/LOMO

LOMO: LOw-Memory Optimization

Primary LanguagePythonMIT LicenseMIT

LOMO: LOw-Memory Optimization

This is the implementation for Full Parameter Fine-Tuning for Large Language Models with Limited Resources.

In this work, we propose a new optimizer, LOw-Memory Optimization (LOMO), which fuses the gradient computation and the parameter update in one step to reduce memory usage. Our approach enables the full parameter fine-tuning of a 7B model on a single RTX 3090, or a 65B model on a single machine with 8×RTX 3090, each with 24GB memory.
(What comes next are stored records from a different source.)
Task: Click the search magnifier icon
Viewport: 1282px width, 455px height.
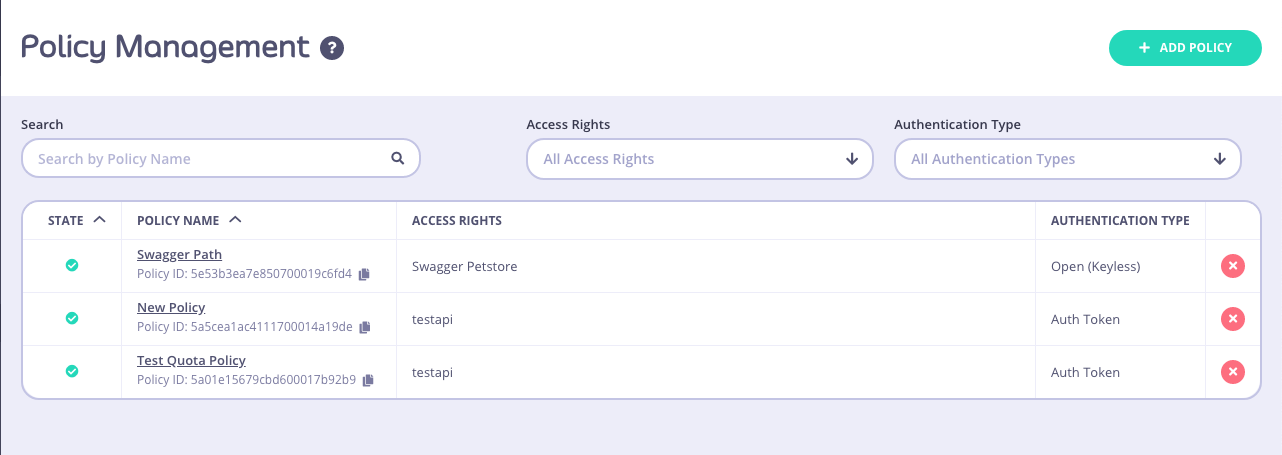Action: pos(397,158)
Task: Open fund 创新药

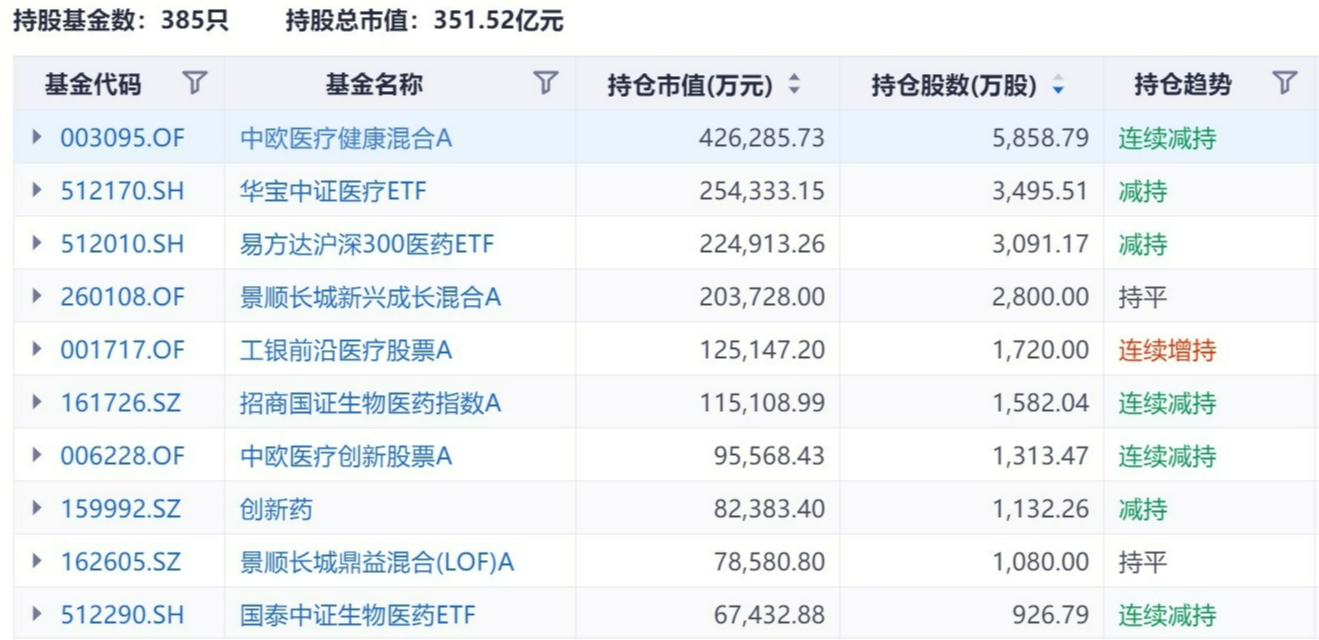Action: (x=276, y=509)
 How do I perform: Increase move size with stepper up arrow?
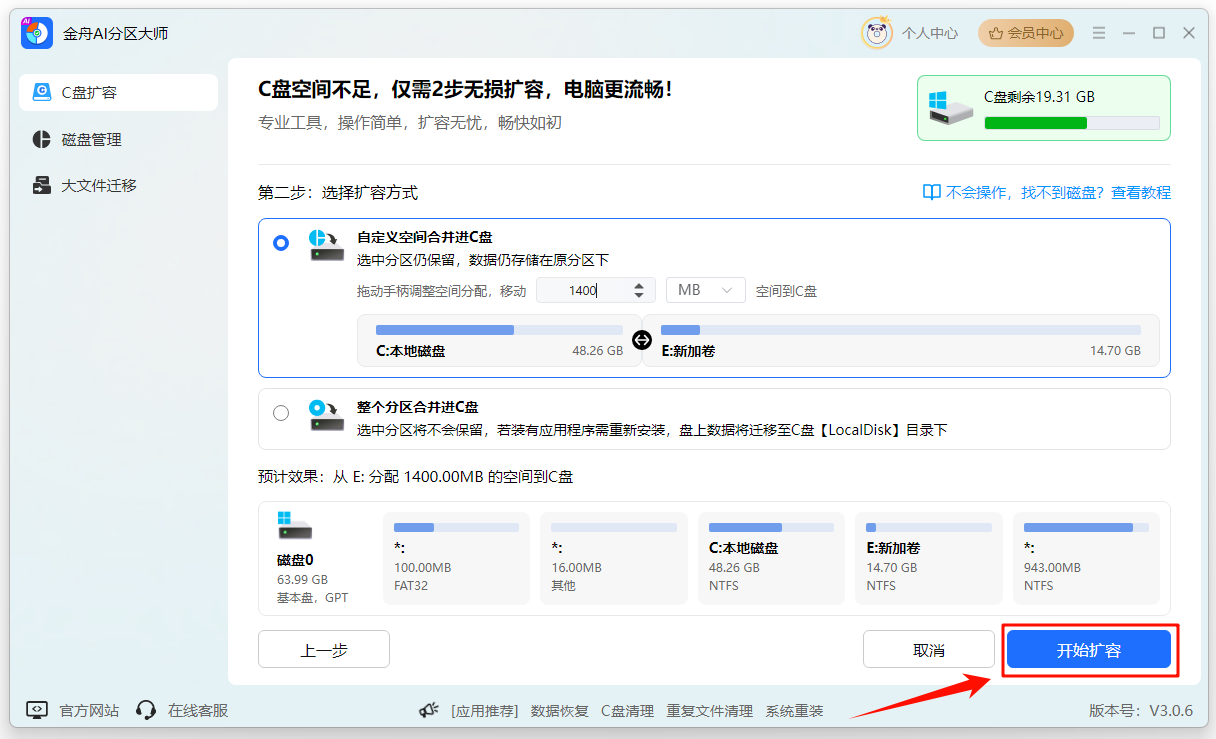639,285
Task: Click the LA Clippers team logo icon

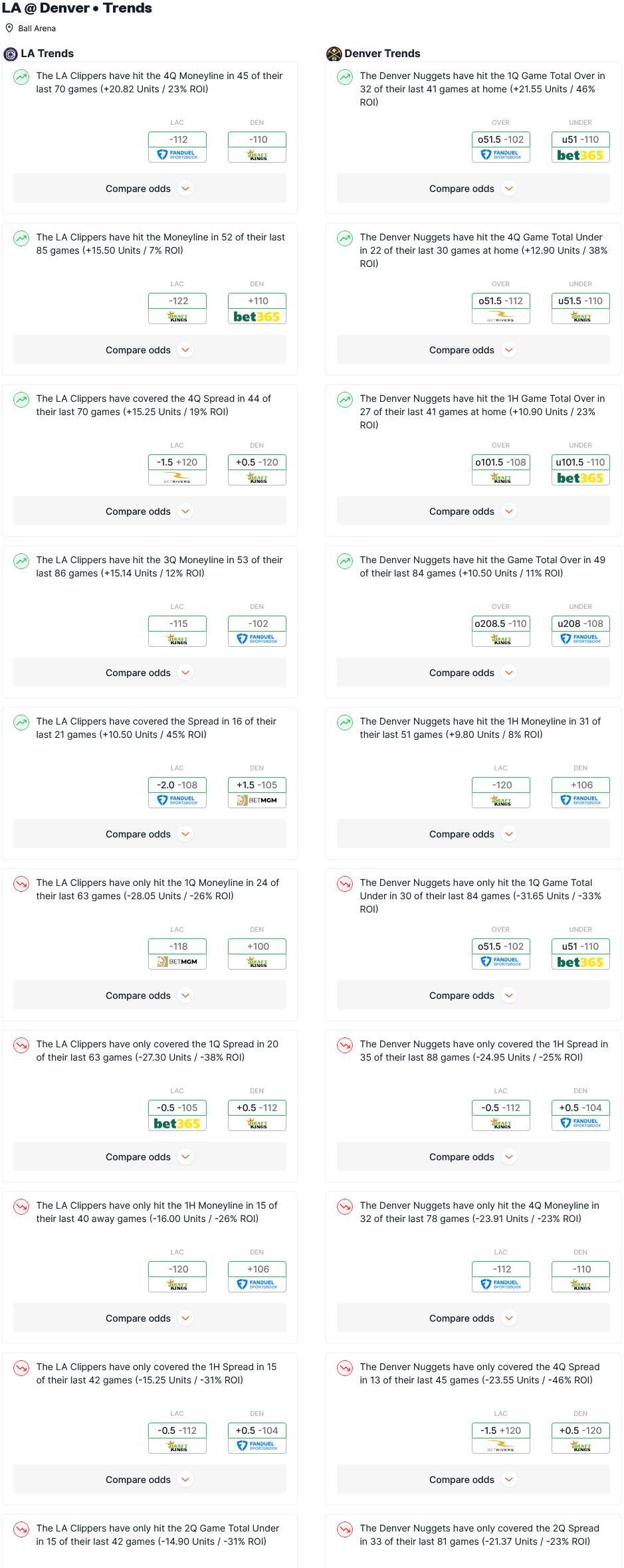Action: coord(11,54)
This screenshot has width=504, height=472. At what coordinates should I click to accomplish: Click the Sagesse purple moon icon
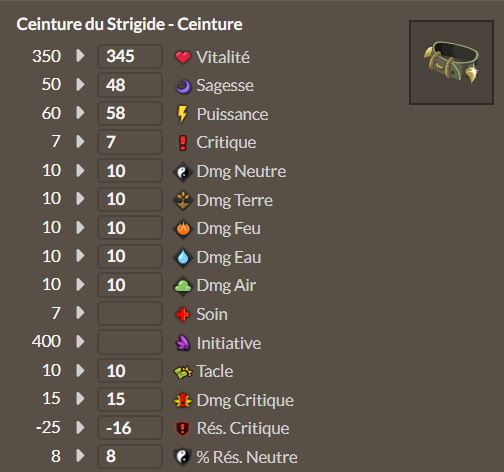tap(183, 86)
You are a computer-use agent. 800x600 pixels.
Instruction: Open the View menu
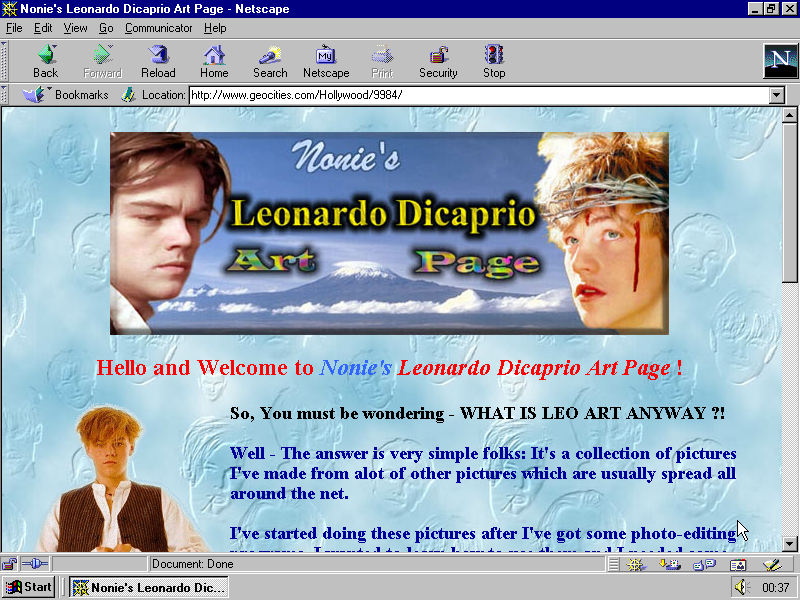point(75,28)
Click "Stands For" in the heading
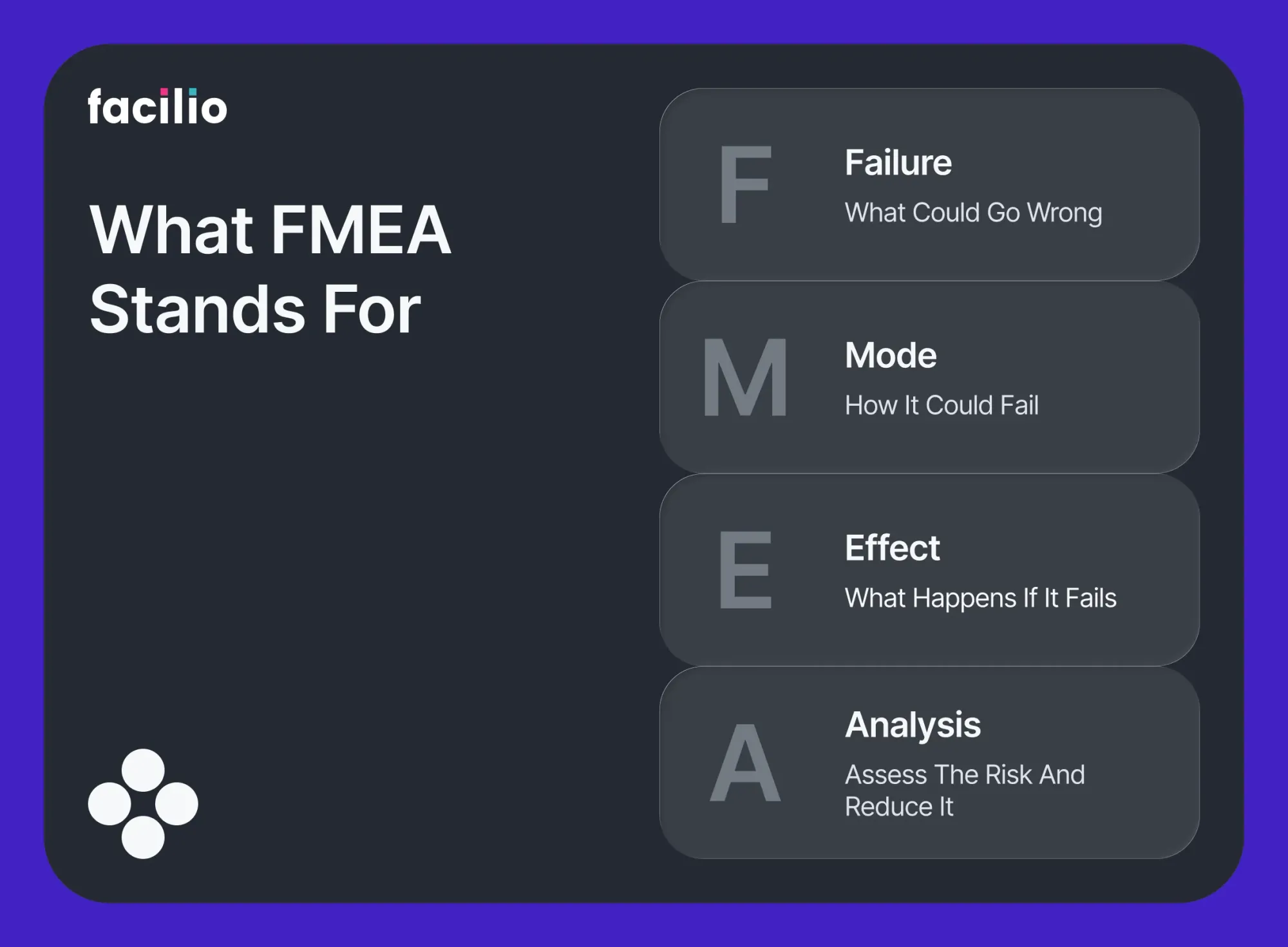The width and height of the screenshot is (1288, 947). pyautogui.click(x=255, y=310)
LOMO is integrated with CoLLiE library, which supports Collaborative Tuning of Large Language Models in an Efficient Way.

LOMO


Dependencies

torch
deepspeed
transformers
peft
wandb

The minimum dependency is PyTorch, and others are used to reproduce our paper results.

Run the code

bash run.sh

To change the model size, dataset or hyperparameters, please modify the files under config.

Reproduce our results

We provide the sampled datasets used in our experiments here. Due to the limited computational resources, we reported the highest results obtained from experiments conducted with the same random seed (42). We acknolwedge this limitation in our work and plan to conduct repeated experiments in the next version to address it. Feel free to raise an issue if you have any questions.